■ RECORDS PROVIDED
++++++++++++++++++++
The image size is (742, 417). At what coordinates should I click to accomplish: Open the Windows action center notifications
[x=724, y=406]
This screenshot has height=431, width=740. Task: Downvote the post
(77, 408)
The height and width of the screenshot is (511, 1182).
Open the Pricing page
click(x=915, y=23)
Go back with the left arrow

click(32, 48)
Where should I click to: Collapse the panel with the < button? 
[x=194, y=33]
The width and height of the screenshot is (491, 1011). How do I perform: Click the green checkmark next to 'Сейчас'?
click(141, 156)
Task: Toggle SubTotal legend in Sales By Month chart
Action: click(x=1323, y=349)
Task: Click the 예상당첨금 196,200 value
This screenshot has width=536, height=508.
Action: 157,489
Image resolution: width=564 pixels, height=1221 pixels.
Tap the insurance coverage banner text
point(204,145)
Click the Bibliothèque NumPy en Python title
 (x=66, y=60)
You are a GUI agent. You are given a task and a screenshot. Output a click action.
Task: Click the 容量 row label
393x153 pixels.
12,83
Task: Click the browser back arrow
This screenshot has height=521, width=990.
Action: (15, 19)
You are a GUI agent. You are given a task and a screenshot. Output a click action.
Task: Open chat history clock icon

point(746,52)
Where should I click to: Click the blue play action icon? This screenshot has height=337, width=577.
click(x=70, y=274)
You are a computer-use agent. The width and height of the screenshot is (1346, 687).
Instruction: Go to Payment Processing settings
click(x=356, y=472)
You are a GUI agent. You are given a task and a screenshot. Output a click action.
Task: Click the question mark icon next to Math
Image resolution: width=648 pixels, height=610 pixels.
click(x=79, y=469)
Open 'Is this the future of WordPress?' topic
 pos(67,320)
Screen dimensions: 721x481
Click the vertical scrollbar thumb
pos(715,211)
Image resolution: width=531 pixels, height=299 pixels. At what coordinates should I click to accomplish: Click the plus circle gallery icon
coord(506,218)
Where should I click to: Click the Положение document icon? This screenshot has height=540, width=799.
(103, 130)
++++++++++++++++++++
■ EXERCISE
Transcribe each line of the data exactly, skipping none.

■ COMPLETED TASK
The image size is (742, 417). At what coordinates should I click to accomplish: Open the Windows action center notifications
[x=724, y=406]
This screenshot has height=431, width=740. Task: Downvote the post
(77, 408)
The height and width of the screenshot is (511, 1182).
Open the Pricing page
click(x=915, y=23)
Go back with the left arrow

click(32, 48)
Where should I click to: Collapse the panel with the < button? 
[x=194, y=33]
The width and height of the screenshot is (491, 1011). How do I perform: Click the green checkmark next to 'Сейчас'?
click(141, 156)
Task: Toggle SubTotal legend in Sales By Month chart
Action: click(x=1323, y=349)
Task: Click the 예상당첨금 196,200 value
This screenshot has width=536, height=508.
Action: 157,489
Image resolution: width=564 pixels, height=1221 pixels.
Tap the insurance coverage banner text
point(204,145)
Click the Bibliothèque NumPy en Python title
 (x=66, y=60)
You are a GUI agent. You are given a task and a screenshot. Output a click action.
Task: Click the 容量 row label
393x153 pixels.
12,83
Task: Click the browser back arrow
This screenshot has height=521, width=990.
Action: (15, 19)
You are a GUI agent. You are given a task and a screenshot. Output a click action.
Task: Open chat history clock icon

point(746,52)
Where should I click to: Click the blue play action icon? This screenshot has height=337, width=577.
click(x=70, y=274)
You are a computer-use agent. The width and height of the screenshot is (1346, 687).
Instruction: Go to Payment Processing settings
click(x=356, y=472)
You are a GUI agent. You are given a task and a screenshot. Output a click action.
Task: Click the question mark icon next to Math
Image resolution: width=648 pixels, height=610 pixels.
click(x=79, y=469)
Open 'Is this the future of WordPress?' topic
 pos(67,320)
Screen dimensions: 721x481
Click the vertical scrollbar thumb
pos(715,211)
Image resolution: width=531 pixels, height=299 pixels. At what coordinates should I click to accomplish: Click the plus circle gallery icon
coord(506,218)
Where should I click to: Click the Положение document icon? This screenshot has height=540, width=799.
(103, 130)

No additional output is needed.